Habere göre, Papadopulos, Rubin’in Kıbrıs sorununu “Fiili durum haksızdır ve buna son verilmelidir. Annan planına geri dönmek iyi bir yaklaşım değildir. Türk hükümetinin ne söylediği ve ne yaptığı anahtar olacaktır” şeklinde tanımasının özellikle olumlu olduğunu söyledi:
Rubin’in, Türkiye Başbakanı Recep Tayyip Erdoğan’ın Washington ziyareti sırasında ABD Başkanı Obama’nın Başbakan’ı derin ve detaylı bir tartışmaya çektiği açıklamasına da vurgu yapan Papadopulos, “Rubin tarafından ifade edildiği üzere, Lefkoşa’nın Maraş’la ilgili önerisine ABD’nin destek vereceğini değerlendiriyoruz” dedi.

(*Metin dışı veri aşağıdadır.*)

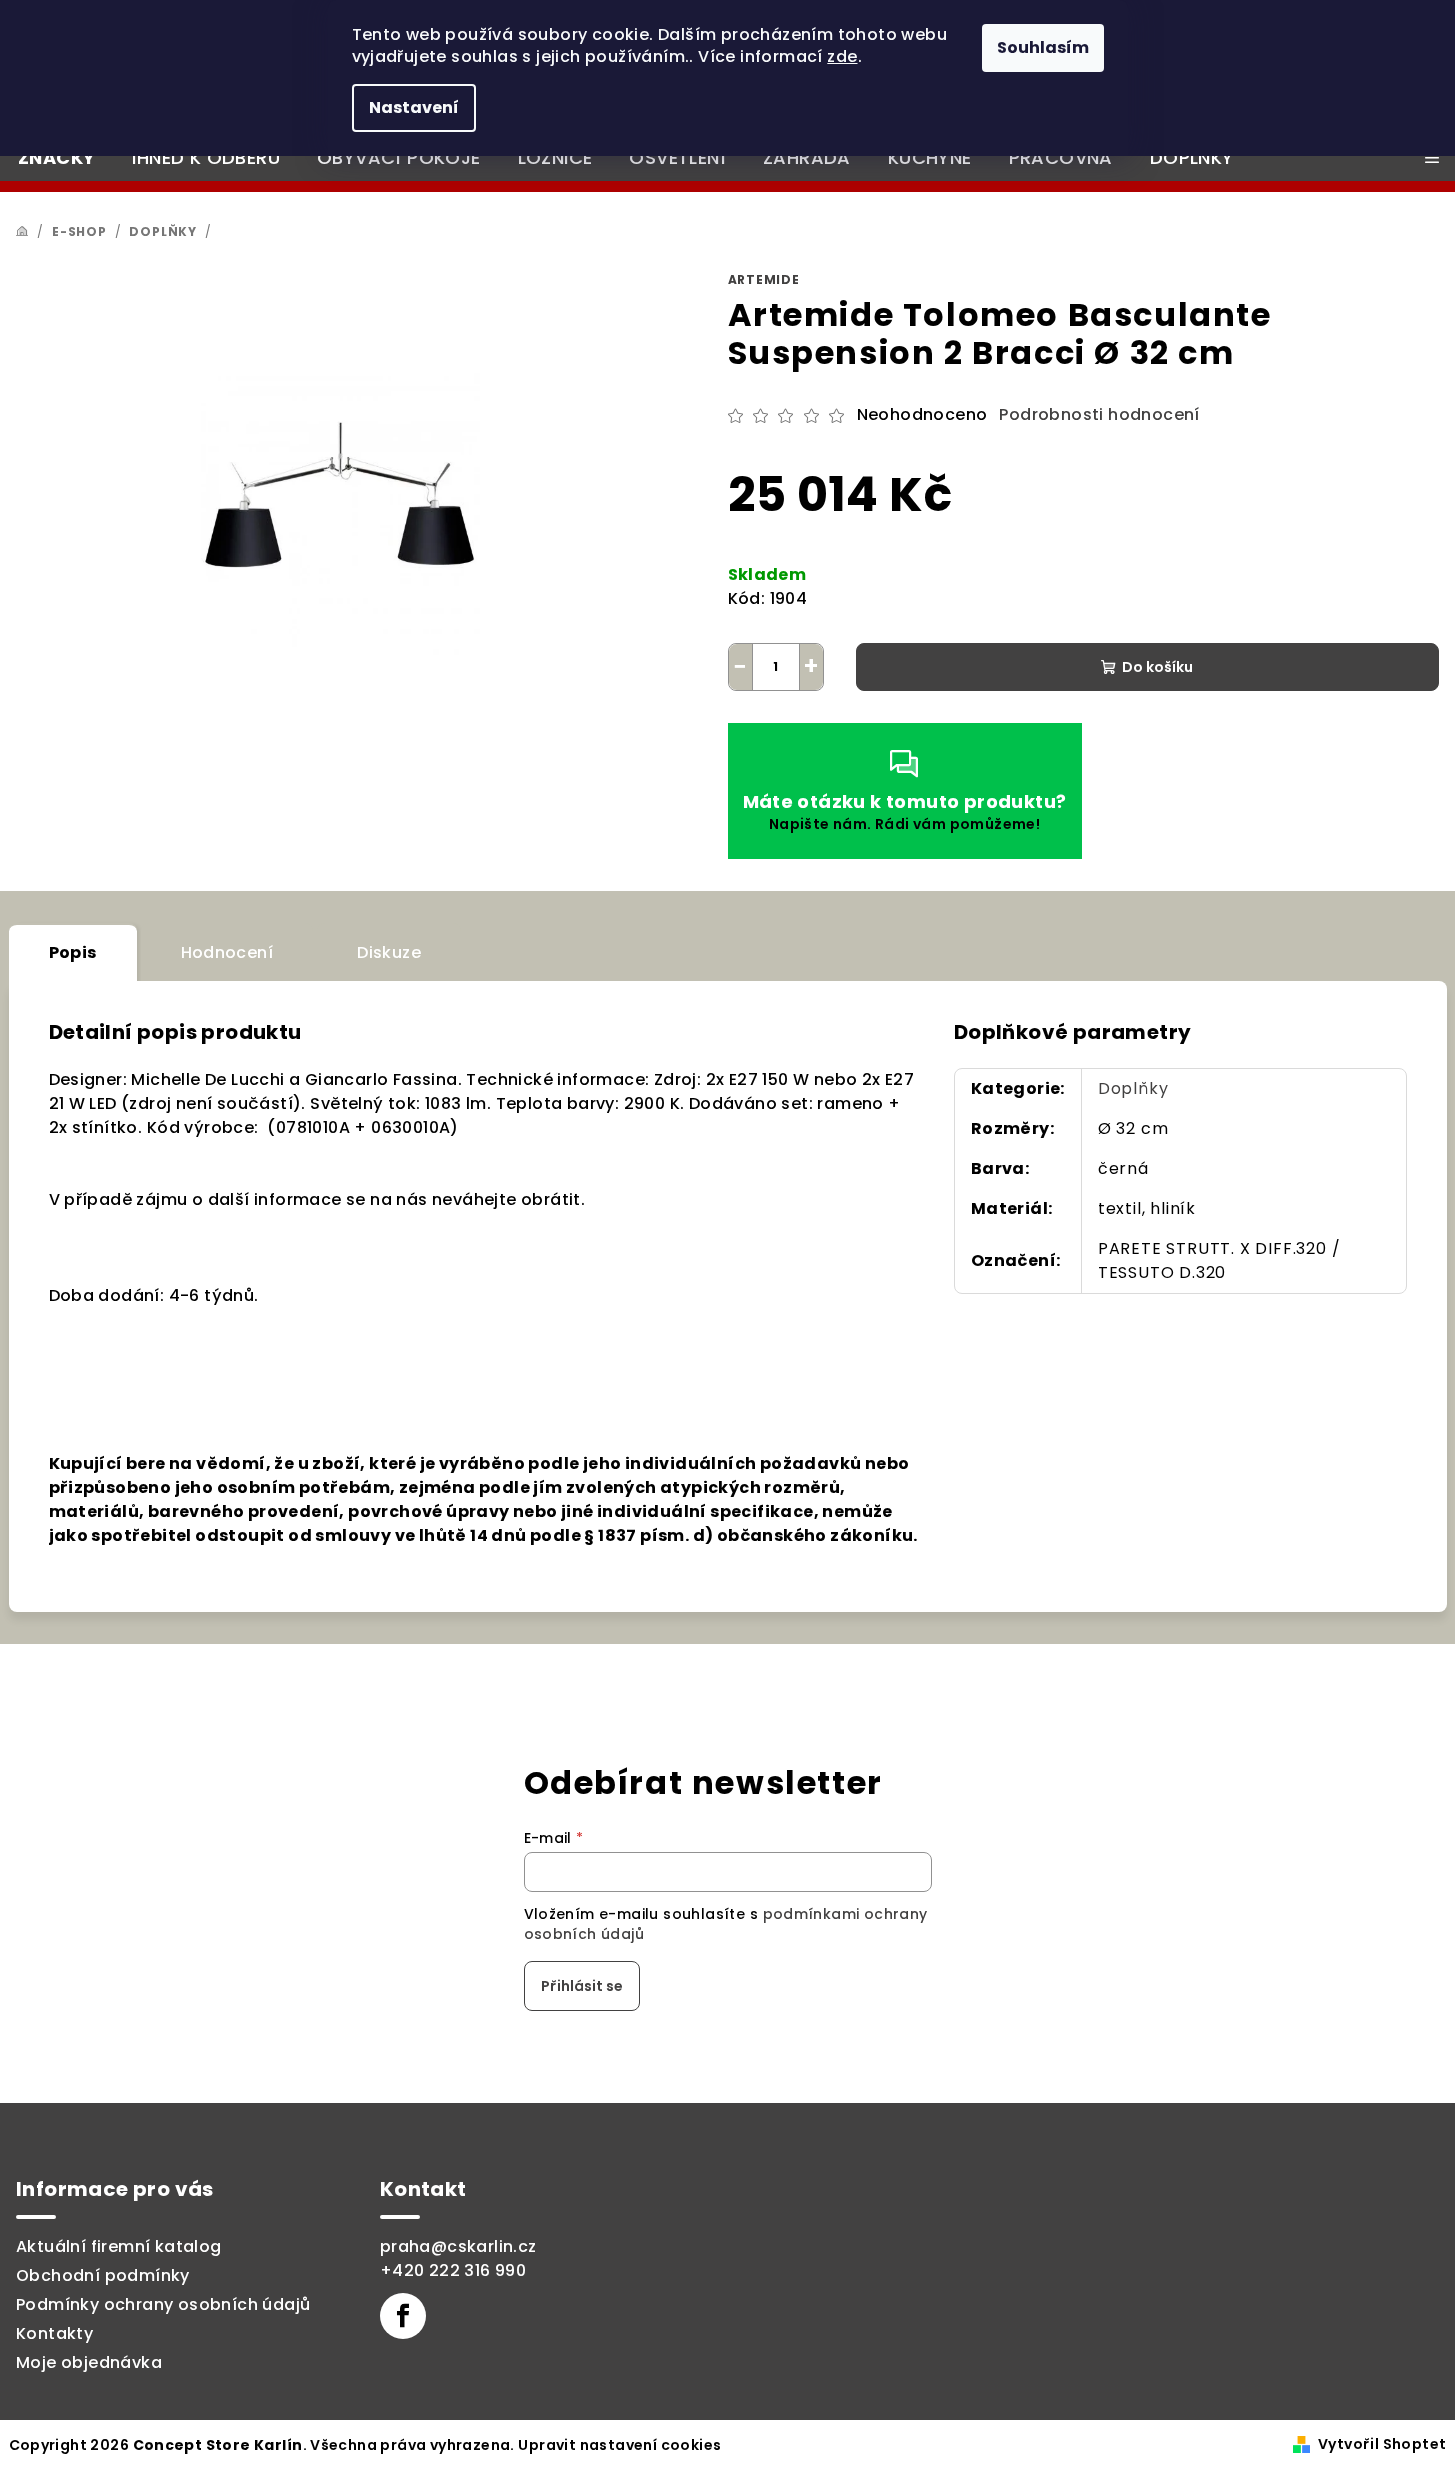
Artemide (764, 279)
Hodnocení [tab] (227, 952)
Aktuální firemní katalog (119, 2246)
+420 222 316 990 (453, 2270)
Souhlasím (1043, 47)
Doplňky (1133, 1088)
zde (842, 56)
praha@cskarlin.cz (458, 2246)
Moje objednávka (89, 2362)
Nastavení (414, 107)
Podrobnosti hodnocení (1099, 415)
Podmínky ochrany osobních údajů (163, 2304)
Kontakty (54, 2333)
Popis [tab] (73, 952)
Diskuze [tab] (389, 952)
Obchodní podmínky (103, 2275)
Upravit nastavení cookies (619, 2445)
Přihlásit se (582, 1986)
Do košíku (1157, 667)
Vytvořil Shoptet (1382, 2444)
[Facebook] (403, 2316)
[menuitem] (56, 158)
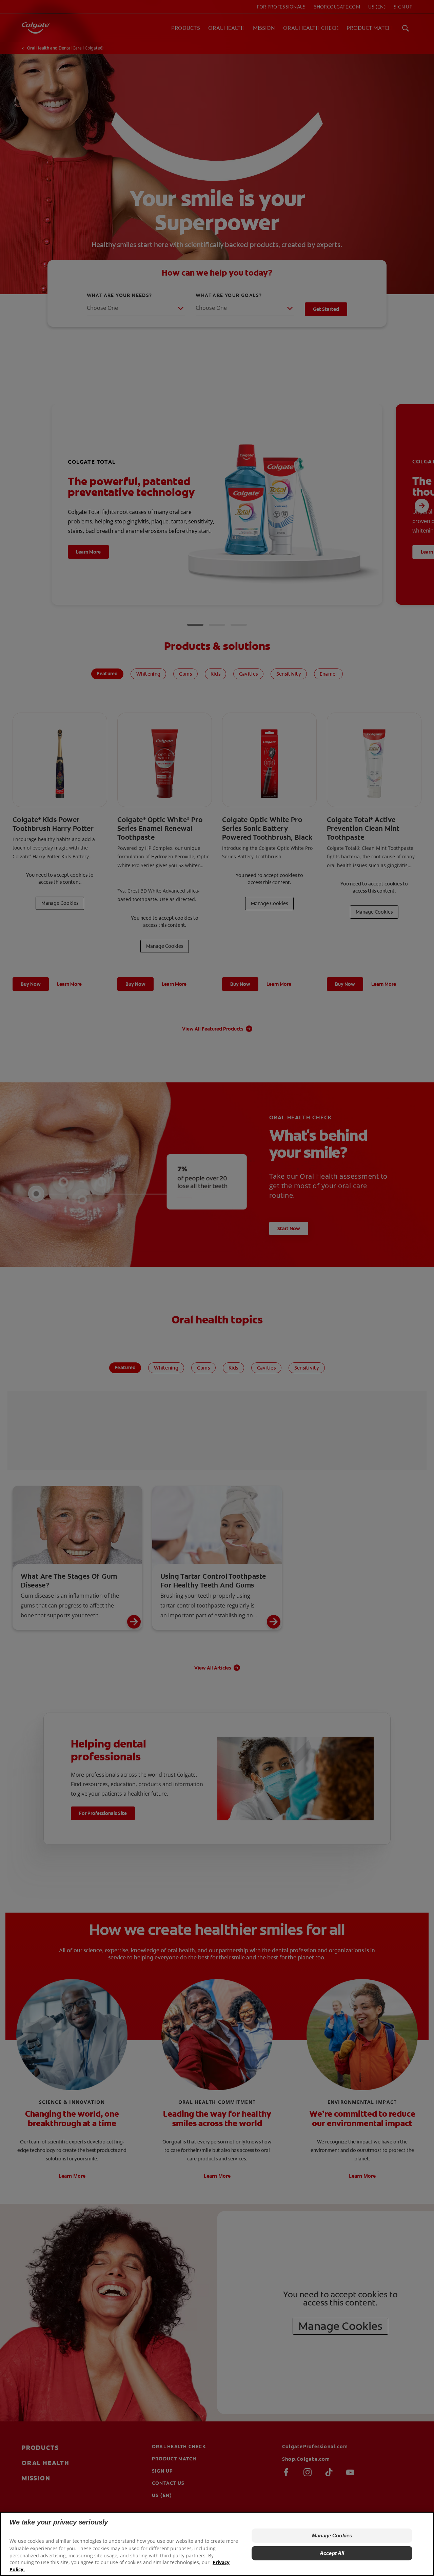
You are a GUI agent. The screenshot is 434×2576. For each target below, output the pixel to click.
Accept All (332, 2553)
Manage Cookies (332, 2535)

Maraş ile ilgili sözü öne çıktı
Politis “ABD, Maraş Konusunda Ankara’dan Haber Bekliyor... Rubin Beğenildi” başlıklı haberinde, Rum yönetiminin Rubin’in Kıbrıs sorunu ve Anastasiadis hükümetiyle ilgili açıklamalarından çok memnun olduğunu ve Amerikan unsurunun hem arabuluculuğa bağlı, hem de bundan sonra atılacak adımlar konusunda Rum tarafının tezlerini benimsiyor gördüğünü yazdı.

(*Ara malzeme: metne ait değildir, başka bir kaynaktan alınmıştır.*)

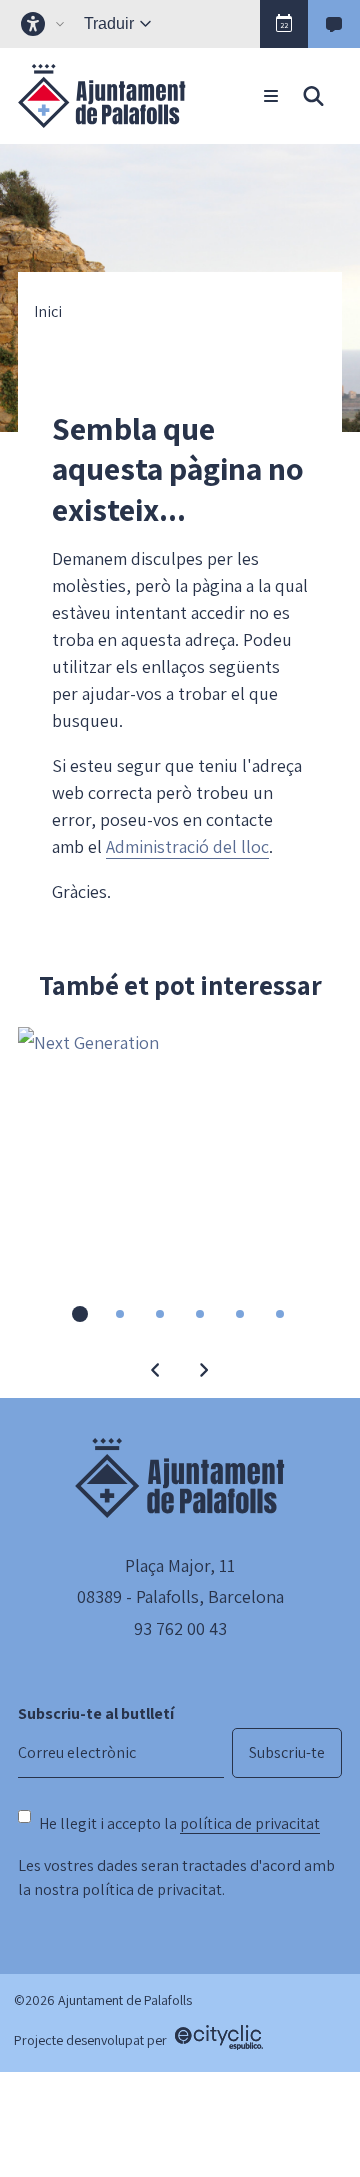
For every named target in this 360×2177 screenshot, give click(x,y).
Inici (48, 312)
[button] (284, 24)
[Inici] (102, 96)
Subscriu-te (287, 1752)
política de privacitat (250, 1823)
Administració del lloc (187, 846)
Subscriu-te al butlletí (96, 1713)
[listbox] (45, 24)
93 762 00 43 (180, 1628)
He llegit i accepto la (179, 1823)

Gazete Eric Rubin’in PSEKA’daki konuşmasında, (bir soru üzerine) Maraş’la ilgili “Ankara’dan kentin iadesiyle ilgili gerçek bir taahhüt işitmeyi beklediği sözlerinin öne çıktığını belirterek diplomatik kaynakların bu sözleri, “Ankara’yı hedef alan nokta atışı” olarak algıladıklarını ve şimdi ABD’nin Türk hükümetinden jest beklemekte olduğu yorumunda bulunduklarını yazdı.
Şimdilik Downer’ın uzaklaştırılması söz konusu değil
Habere göre, PSEKA toplantısı sırasında Rubin’e yöneltilen sorular arasında Aleksander Downer’ın Kıbrıs sorunundaki geleceği de vardı. Bu soru karşısında mesafeli duran Rubin, şimdilik uluslar arası unsur açısından Downer’ın uzaklaştırılmasının söz konusu olmadığını belirtti.

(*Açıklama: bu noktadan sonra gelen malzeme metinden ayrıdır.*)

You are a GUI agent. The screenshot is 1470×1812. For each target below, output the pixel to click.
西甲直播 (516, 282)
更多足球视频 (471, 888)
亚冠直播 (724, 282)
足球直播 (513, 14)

Rubin’in şunları söylediği kaydedildi:
“Kıbrıs sorunu ve müzakereler, BM himayesindedir (ABD’nin değil). Çerçeveden ve kişilerden memnun olup olmadıklarına karar vermek iki topluma kalmış. Geçmişte olduğu gibi, prosedürün yapısı veya arabuluculardan duyulan hoşnutsuzluk nedeniyle olguların yıkılması gibi bir durum varsa, o zaman pozisyon almalıyız.” (TAK)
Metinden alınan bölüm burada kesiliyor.